Pasta night is a favorite at our house. The other evening I was wanting something more than just the same ‘ol spaghetti and meatballs, and then I found this dish…
It’s like spaghetti and meatballs in a lasagna layers form. It is extra creamy with a white sauce layer, and convenient enough to just pull right out of the oven. 🙂 There’s a few extra steps, but it’s worth it!
Something I love about this recipe is the tomato sauce for the red sauce – it’s basically homemade – and I can definitely taste the difference. When my husband got home from work, he said, “Something smells good.” And he was right, it was a comforting, warm meal on a cozy winter night. So we’ll be having again… and again.

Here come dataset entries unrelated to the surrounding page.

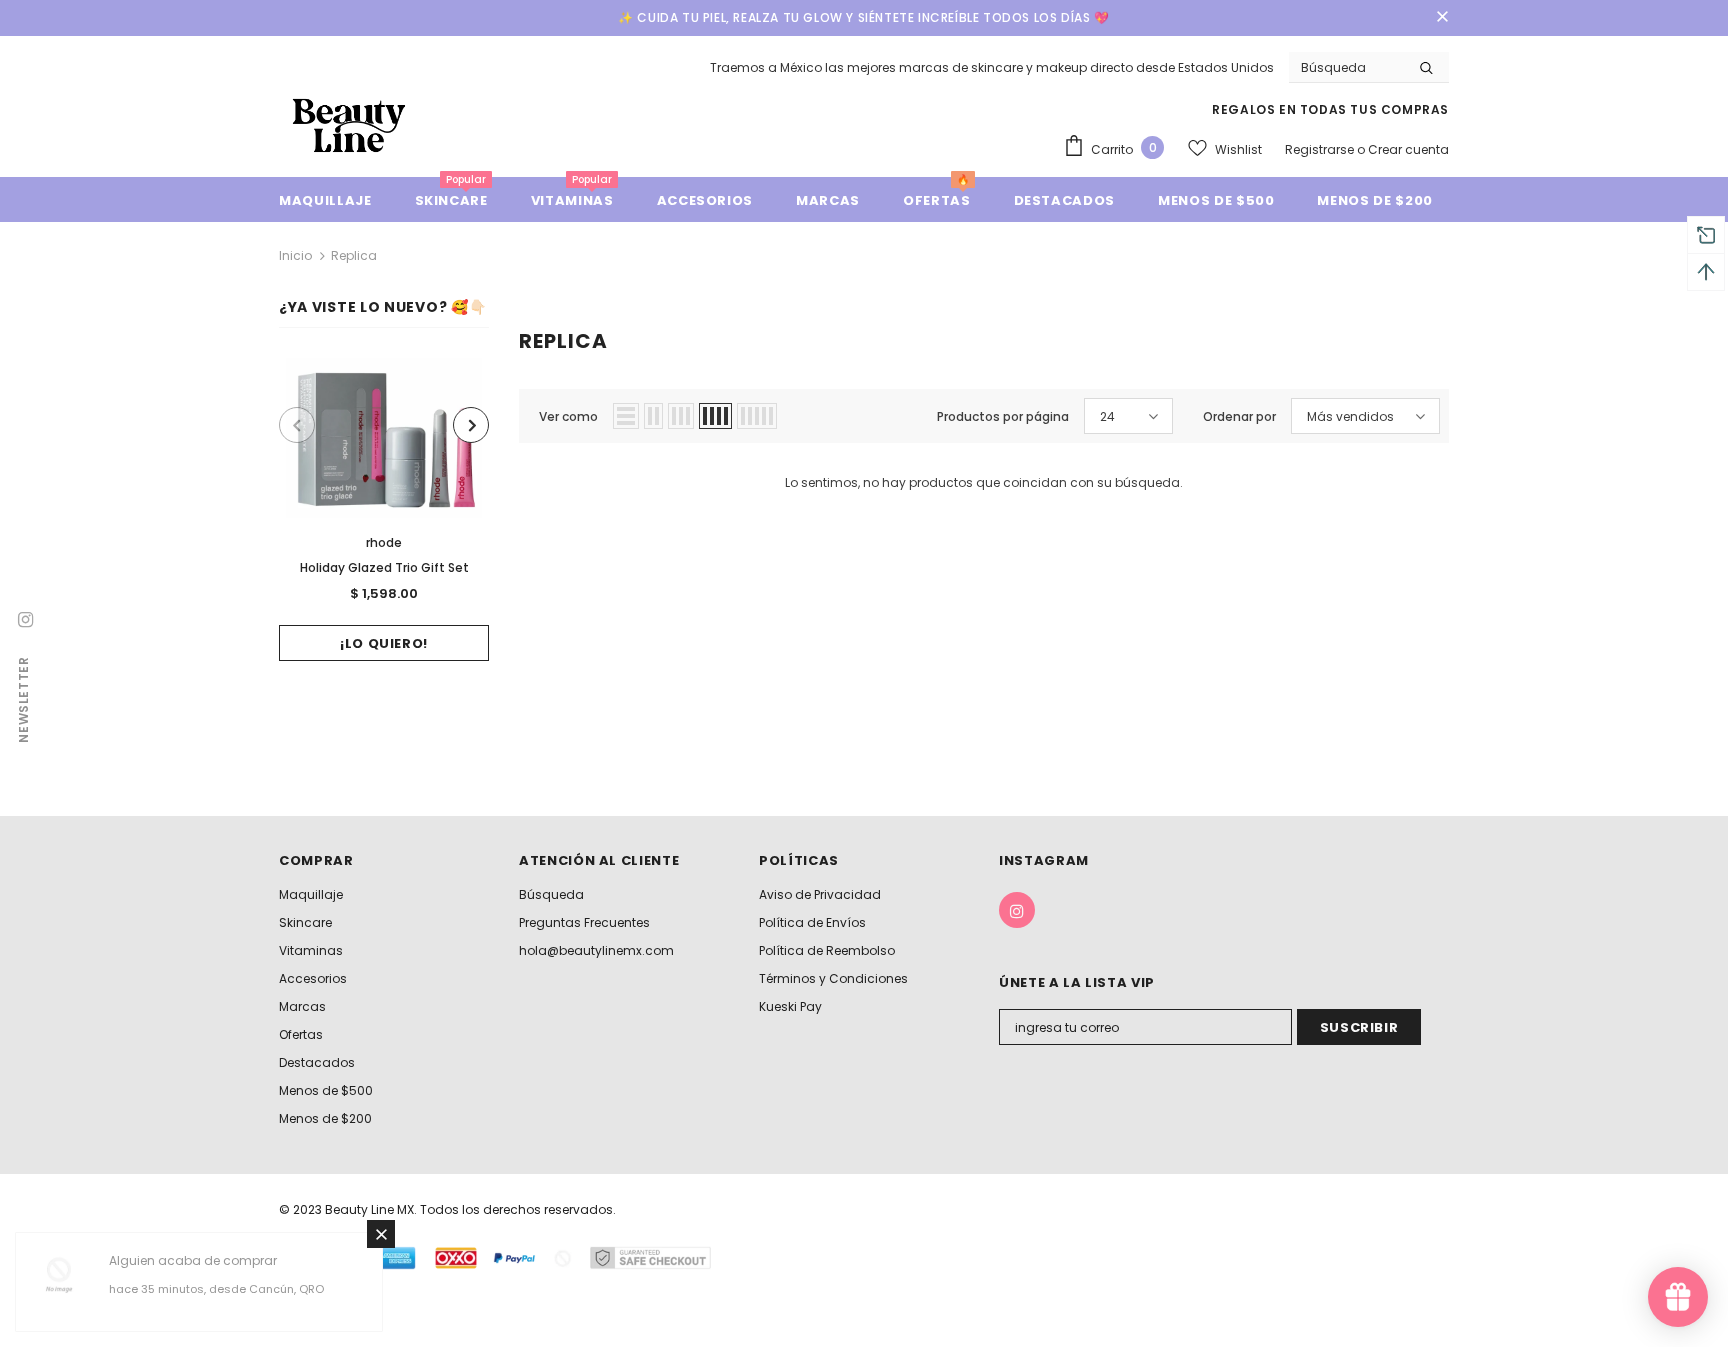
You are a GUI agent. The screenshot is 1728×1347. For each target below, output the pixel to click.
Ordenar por (1239, 416)
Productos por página (1003, 416)
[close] (1442, 18)
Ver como (568, 416)
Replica (354, 255)
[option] (384, 509)
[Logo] (349, 124)
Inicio (295, 255)
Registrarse (1321, 149)
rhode (384, 542)
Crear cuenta (1408, 149)
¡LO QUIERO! (384, 643)
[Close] (381, 1234)
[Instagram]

We are cattle people here, so beef is typically a staple for dinner. I often use ground beef for pasta dishes, but Italian sausage would work wonderfully, too. Serve with warm bread and a green salad, and supper is ready!
- 2 T olive oil
- 1 t. onion powder
- 2 t. garlic, minced
- 1 lb. ground beef or Italian sausage
- 2 (15 oz.) cans of tomato sauce
- 1 T. oregano
- 2 t. dried basil
- pinch of red pepper flakes
- ½ t. salt
- 1 lb. of medium pasta shells (or pasta of choice)
- 3 T. butter
- 3 T. all-purpose flour
- 2¼ c. milk
- grated mozzarella cheese
- grated Parmesan cheese
- In a large skillet heat oil. Add onion and garlic, stir. Add ground beef, breaking up well. Add tomato sauce and spices, let simmer.
- Fill a pot with water and set on high heat. Once boiling, add salt and pasta. Cook al dente.

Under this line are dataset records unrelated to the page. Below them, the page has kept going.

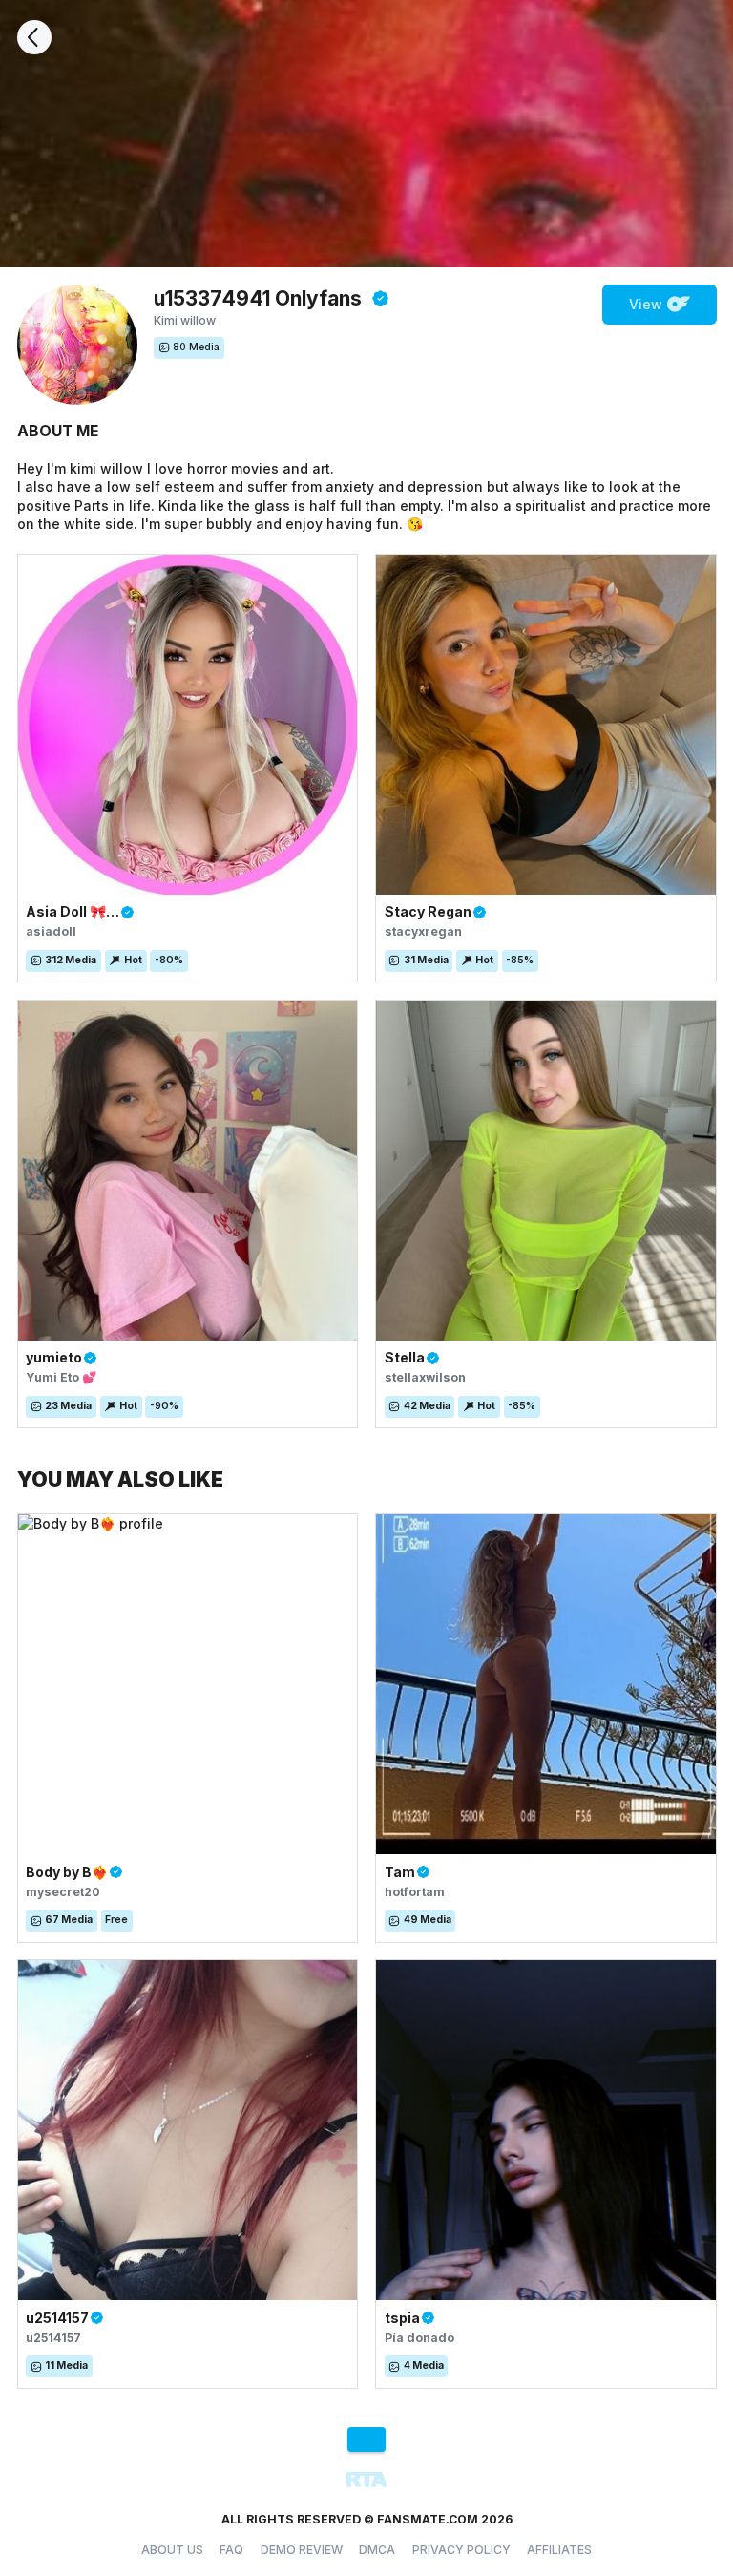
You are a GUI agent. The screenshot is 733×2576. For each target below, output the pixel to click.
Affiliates (559, 2550)
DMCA (377, 2550)
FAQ (231, 2550)
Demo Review (302, 2550)
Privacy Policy (461, 2550)
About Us (172, 2550)
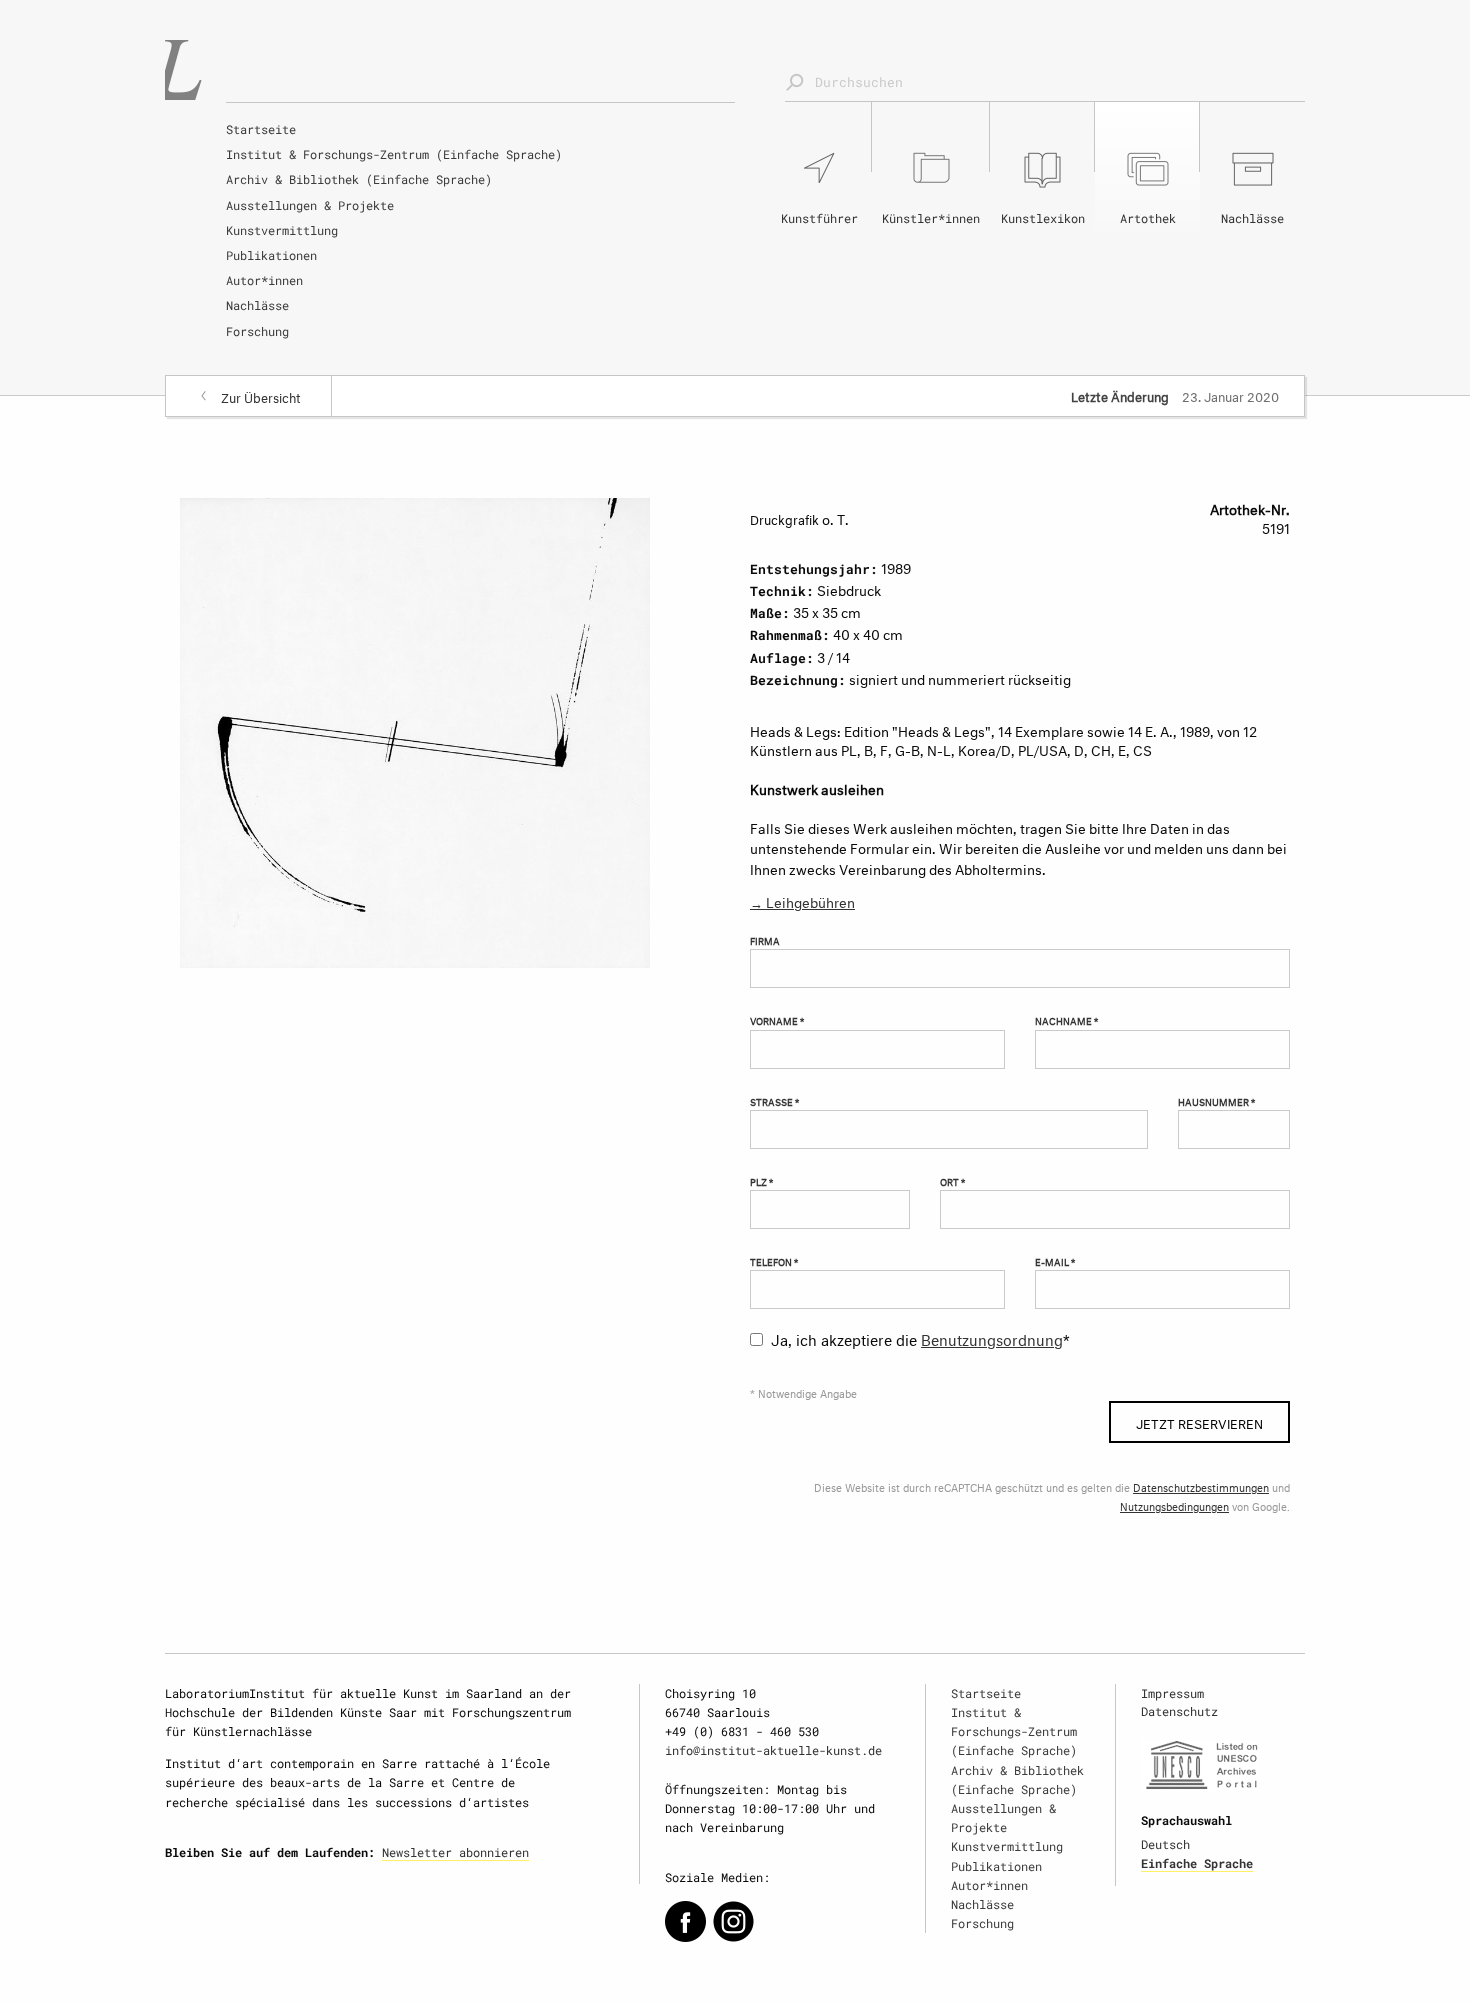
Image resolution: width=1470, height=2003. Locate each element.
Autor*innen (264, 280)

- To make white sauce; on med-low heat, melt butter in a saucepan. Once melted, add flour and stir until smooth. Whisk continually until mixture is light golden brown, about 5 min. Add milk a little bit at a time, stirring constantly until its thick. Add a pinch of salt.
- Using a 9x13 pan, layer a small amount of red sauce from step 1 to the bottom of your pan. The layering process is as follows: Pasta, red sauce, white sauce then mozzarella. Do this a total of 3 times. Sprinkle more mozzarella and parmesan on top, to your liking. Bake at 400 until golden and bubbly, about 20-30 minutes. Enjoy!